**Stated exercise**: Convert the data below into a numbered list with one line per item, and leave out the blank lines.

**Data to process**:

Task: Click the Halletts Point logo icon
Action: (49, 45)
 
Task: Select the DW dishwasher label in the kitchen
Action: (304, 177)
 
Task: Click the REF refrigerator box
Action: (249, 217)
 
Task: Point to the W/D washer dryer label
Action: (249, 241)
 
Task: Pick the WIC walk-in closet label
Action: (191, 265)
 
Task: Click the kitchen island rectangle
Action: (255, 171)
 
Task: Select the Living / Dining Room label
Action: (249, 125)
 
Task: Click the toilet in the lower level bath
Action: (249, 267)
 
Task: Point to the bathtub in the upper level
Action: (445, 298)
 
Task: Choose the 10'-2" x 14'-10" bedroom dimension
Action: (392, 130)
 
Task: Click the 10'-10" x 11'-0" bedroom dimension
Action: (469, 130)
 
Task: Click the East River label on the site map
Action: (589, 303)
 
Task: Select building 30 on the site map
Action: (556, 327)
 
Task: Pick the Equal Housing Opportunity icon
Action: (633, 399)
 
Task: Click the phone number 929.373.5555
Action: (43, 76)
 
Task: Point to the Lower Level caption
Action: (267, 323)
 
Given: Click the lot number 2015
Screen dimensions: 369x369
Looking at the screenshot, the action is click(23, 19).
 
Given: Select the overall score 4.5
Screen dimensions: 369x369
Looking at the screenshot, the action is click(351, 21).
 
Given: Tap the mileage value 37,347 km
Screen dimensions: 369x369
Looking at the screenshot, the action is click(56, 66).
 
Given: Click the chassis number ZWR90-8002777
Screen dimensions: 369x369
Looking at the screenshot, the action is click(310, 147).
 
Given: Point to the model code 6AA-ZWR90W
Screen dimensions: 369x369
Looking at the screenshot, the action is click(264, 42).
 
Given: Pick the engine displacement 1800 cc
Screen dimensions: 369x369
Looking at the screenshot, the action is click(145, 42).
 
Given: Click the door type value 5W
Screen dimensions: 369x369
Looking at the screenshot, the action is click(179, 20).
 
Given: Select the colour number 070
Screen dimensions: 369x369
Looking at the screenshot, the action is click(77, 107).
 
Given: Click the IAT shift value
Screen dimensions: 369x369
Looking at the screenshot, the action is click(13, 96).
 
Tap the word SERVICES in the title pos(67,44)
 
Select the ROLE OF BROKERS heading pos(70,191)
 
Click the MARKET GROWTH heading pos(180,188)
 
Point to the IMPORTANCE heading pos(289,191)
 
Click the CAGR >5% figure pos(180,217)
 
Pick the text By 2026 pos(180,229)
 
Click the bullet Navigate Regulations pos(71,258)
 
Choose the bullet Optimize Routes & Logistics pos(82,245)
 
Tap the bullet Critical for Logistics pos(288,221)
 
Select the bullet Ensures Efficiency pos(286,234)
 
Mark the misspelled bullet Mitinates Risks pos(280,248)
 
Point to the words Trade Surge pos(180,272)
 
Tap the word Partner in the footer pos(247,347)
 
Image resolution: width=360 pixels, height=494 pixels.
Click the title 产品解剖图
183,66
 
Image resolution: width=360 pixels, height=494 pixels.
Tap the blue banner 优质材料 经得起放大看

**Problem solution**:
1. Task: Click the Halletts Point logo icon
2. Action: (49, 45)
3. Task: Select the DW dishwasher label in the kitchen
4. Action: (304, 177)
5. Task: Click the REF refrigerator box
6. Action: (249, 217)
7. Task: Point to the W/D washer dryer label
8. Action: (249, 241)
9. Task: Pick the WIC walk-in closet label
10. Action: (191, 265)
11. Task: Click the kitchen island rectangle
12. Action: (255, 171)
13. Task: Select the Living / Dining Room label
14. Action: (249, 125)
15. Task: Click the toilet in the lower level bath
16. Action: (249, 267)
17. Task: Point to the bathtub in the upper level
18. Action: (445, 298)
19. Task: Choose the 10'-2" x 14'-10" bedroom dimension
20. Action: (392, 130)
21. Task: Click the 10'-10" x 11'-0" bedroom dimension
22. Action: (469, 130)
23. Task: Click the East River label on the site map
24. Action: (589, 303)
25. Task: Select building 30 on the site map
26. Action: (556, 327)
27. Task: Pick the Equal Housing Opportunity icon
28. Action: (633, 399)
29. Task: Click the phone number 929.373.5555
30. Action: (43, 76)
31. Task: Point to the Lower Level caption
32. Action: (267, 323)
33. Given: Click the lot number 2015
34. Screen dimensions: 369x369
35. Looking at the screenshot, the action is click(23, 19).
36. Given: Select the overall score 4.5
37. Screen dimensions: 369x369
38. Looking at the screenshot, the action is click(351, 21).
39. Given: Tap the mileage value 37,347 km
40. Screen dimensions: 369x369
41. Looking at the screenshot, the action is click(56, 66).
42. Given: Click the chassis number ZWR90-8002777
43. Screen dimensions: 369x369
44. Looking at the screenshot, the action is click(310, 147).
45. Given: Point to the model code 6AA-ZWR90W
46. Screen dimensions: 369x369
47. Looking at the screenshot, the action is click(264, 42).
48. Given: Pick the engine displacement 1800 cc
49. Screen dimensions: 369x369
50. Looking at the screenshot, the action is click(145, 42).
51. Given: Click the door type value 5W
52. Screen dimensions: 369x369
53. Looking at the screenshot, the action is click(179, 20).
54. Given: Select the colour number 070
55. Screen dimensions: 369x369
56. Looking at the screenshot, the action is click(77, 107).
57. Given: Click the IAT shift value
58. Screen dimensions: 369x369
59. Looking at the screenshot, the action is click(13, 96).
60. Tap the word SERVICES in the title pos(67,44)
61. Select the ROLE OF BROKERS heading pos(70,191)
62. Click the MARKET GROWTH heading pos(180,188)
63. Point to the IMPORTANCE heading pos(289,191)
64. Click the CAGR >5% figure pos(180,217)
65. Pick the text By 2026 pos(180,229)
66. Click the bullet Navigate Regulations pos(71,258)
67. Choose the bullet Optimize Routes & Logistics pos(82,245)
68. Tap the bullet Critical for Logistics pos(288,221)
69. Select the bullet Ensures Efficiency pos(286,234)
70. Mark the misspelled bullet Mitinates Risks pos(280,248)
71. Point to the words Trade Surge pos(180,272)
72. Tap the word Partner in the footer pos(247,347)
73. Image resolution: width=360 pixels, height=494 pixels.
74. Click the title 产品解剖图
75. 183,66
76. Image resolution: width=360 pixels, height=494 pixels.
77. Tap the blue banner 优质材料 经得起放大看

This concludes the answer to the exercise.